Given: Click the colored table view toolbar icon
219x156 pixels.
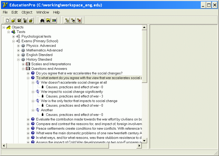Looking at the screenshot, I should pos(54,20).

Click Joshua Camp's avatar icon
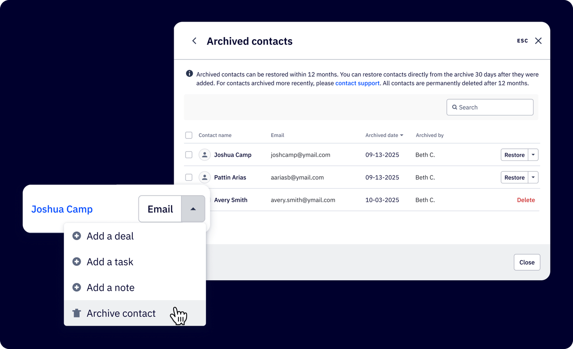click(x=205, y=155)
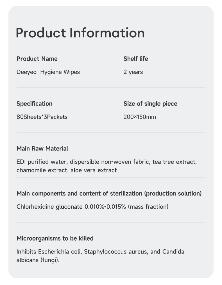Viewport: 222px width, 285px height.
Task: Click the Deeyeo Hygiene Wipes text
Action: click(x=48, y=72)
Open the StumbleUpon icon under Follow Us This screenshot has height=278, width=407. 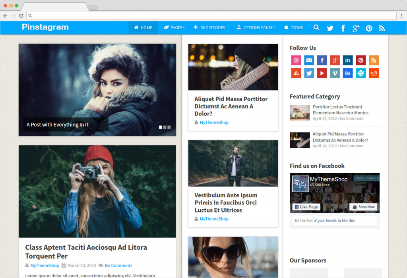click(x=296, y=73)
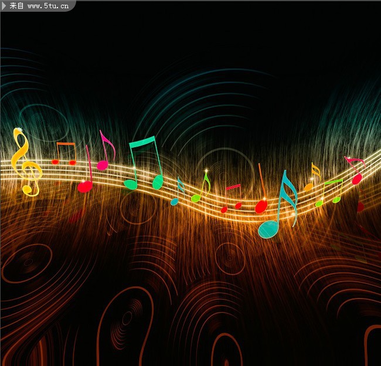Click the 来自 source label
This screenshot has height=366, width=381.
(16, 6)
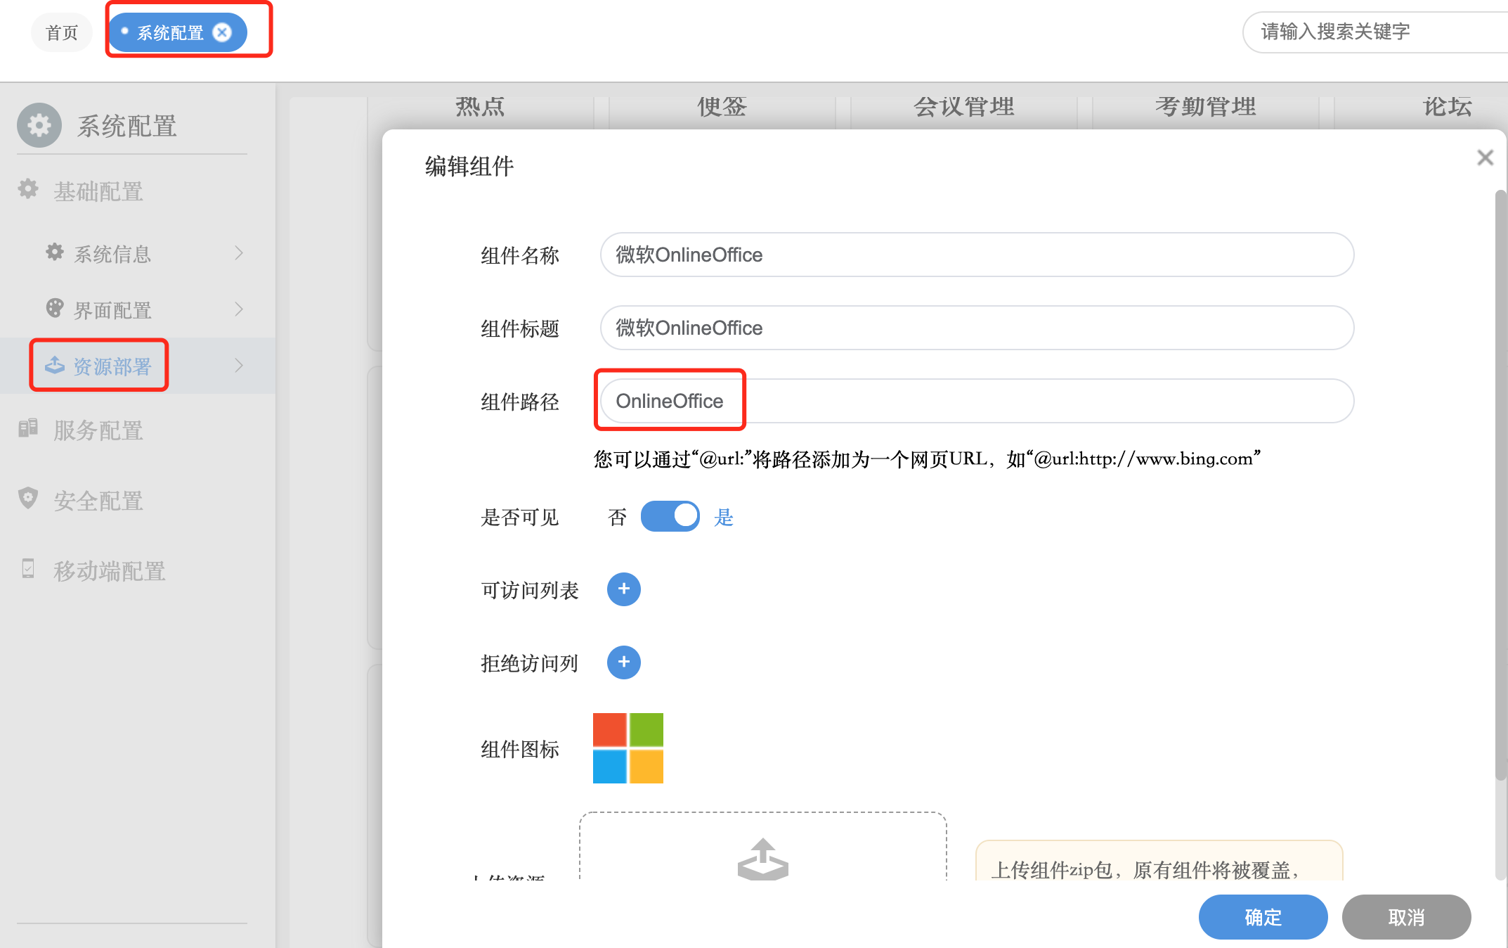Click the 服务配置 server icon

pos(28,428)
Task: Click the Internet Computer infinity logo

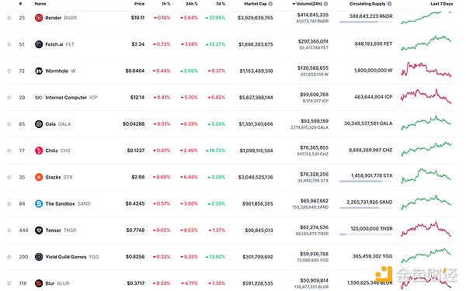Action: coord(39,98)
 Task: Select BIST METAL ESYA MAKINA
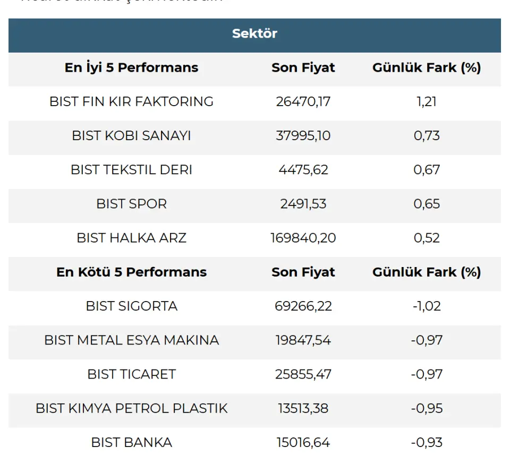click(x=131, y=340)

^^^^^^^^^^^^^^^^

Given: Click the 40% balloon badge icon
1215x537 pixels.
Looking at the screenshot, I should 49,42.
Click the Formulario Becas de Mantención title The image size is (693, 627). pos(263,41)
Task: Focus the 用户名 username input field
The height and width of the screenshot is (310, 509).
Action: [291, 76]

^^^^^^^^^^^^^^^^

*SET EXERCISE:* From the rows above, copy each line that contains the word "Task". Case counts.

*FINAL RESULT:*
Task: Click the Deeyeo Hygiene Wipes text
Task: Click the Internet Computer infinity logo
 Task: Select BIST METAL ESYA MAKINA
Task: Focus the 用户名 username input field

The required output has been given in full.